Dave Brittain, Director of Educational Technology for the Florida Department of Education, helped create FETC, and developed the early policy that allocated money to districts for the purchase of software. Geoff Fletcher at the Texas Education Agency helped guide the development of the legislation that created the Texas Technology allotment, and advocated for the inclusion of digital resources in the textbook adoption process. Elsie Brumbaugh, at the SC Department of Education, saw libraries and librarians as essential elements in integrating technology into the classroom.
The 90s also saw a lot of market change, with hostile takeovers, mergers and acquisitions, and the demise of some of the leading software companies, like Knowledge Adventure, Broderbund, and Davidson and Associates. A transformation saw Kevin O’Leary’s Softkey (yes, that Kevin O’Leary) take on the Learning Company name. Schools were using productivity software like Kid Pix and Claris Works, trying out more substantive instructional products like IBM’s Writing to Read, introducing CD-ROM-based reference tools, and demanding more multimedia.
In 1994, I went to work full-time for Nelson, and it continued to be an amazing journey. Nelson is so smart and so totally open to new experiences, that there was seldom a dull moment as he spun off ideas and tried new approaches. In 2002, QED, a Scholastic company, acquired Nelson’s business. Suddenly, our little group was part of a much bigger organization and it was wonderful to have the extra resources. QED had a full-blown market research department and I got to work with three amazing women – Deirdre Martel, Amy Grosch, and Stephanie Burdick – who taught me so much about the correct way to do market research, and who I am still lucky to call friends.
Emily Graner put her amazing organizational skills and great creative eye to work on EdNET, and the Conference got a whole new look and feel. There were peers at both QED and Scholastic to toss ideas around with and to support new projects. When Scholastic sold QED to MDR, we sadly lost a number of our Denver colleagues, but gained new ones in Shelton.
In the end, it’s the people who matter, and throughout my career I have been lucky to work with talented, dedicated people who care about their jobs and the clients they serve. I’m thankful for all the people who challenged my thinking and asked hard questions – people like Peter Kelman, John Richards, Mark Stevens, Steve Rappaport, Frank Catalano, Karen Billings, Marci Goldberg and so many others. That’s the way you grow. I especially treasure the network of women who have shared industry news, pooled talents to address big projects and celebrated each other’s successes over the years.

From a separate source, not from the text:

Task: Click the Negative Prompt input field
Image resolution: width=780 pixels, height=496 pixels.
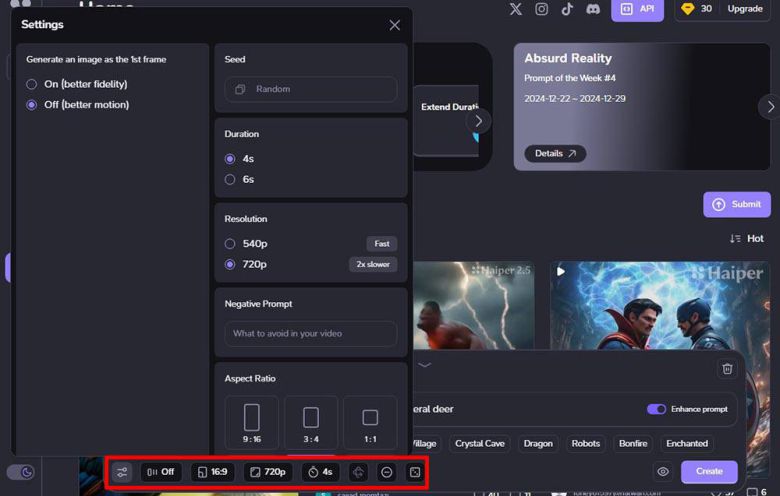Action: (310, 334)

I won’t drag you through any more decade details. Right now, the early memories are much sharper than the more recent ones. There are fewer of us around who remember those years, and they were so central to my career and who I became that I really wanted to celebrate them while I still can. I can’t possibly name everyone who supported me over the years, but I do remember each of you. I can sometimes even still hear your voices as you offered advice. I hope over the years I have shared some useful information. Most of all, I hope I have never failed to repay the support, respect, and friendship that I have received.
I can tell it’s going to take me a while to get used to retirement. The good news is it’s just my job that I’m leaving behind. I’m not retiring from the education market community. You know where I am. Please keep in touch. Keep on doing good!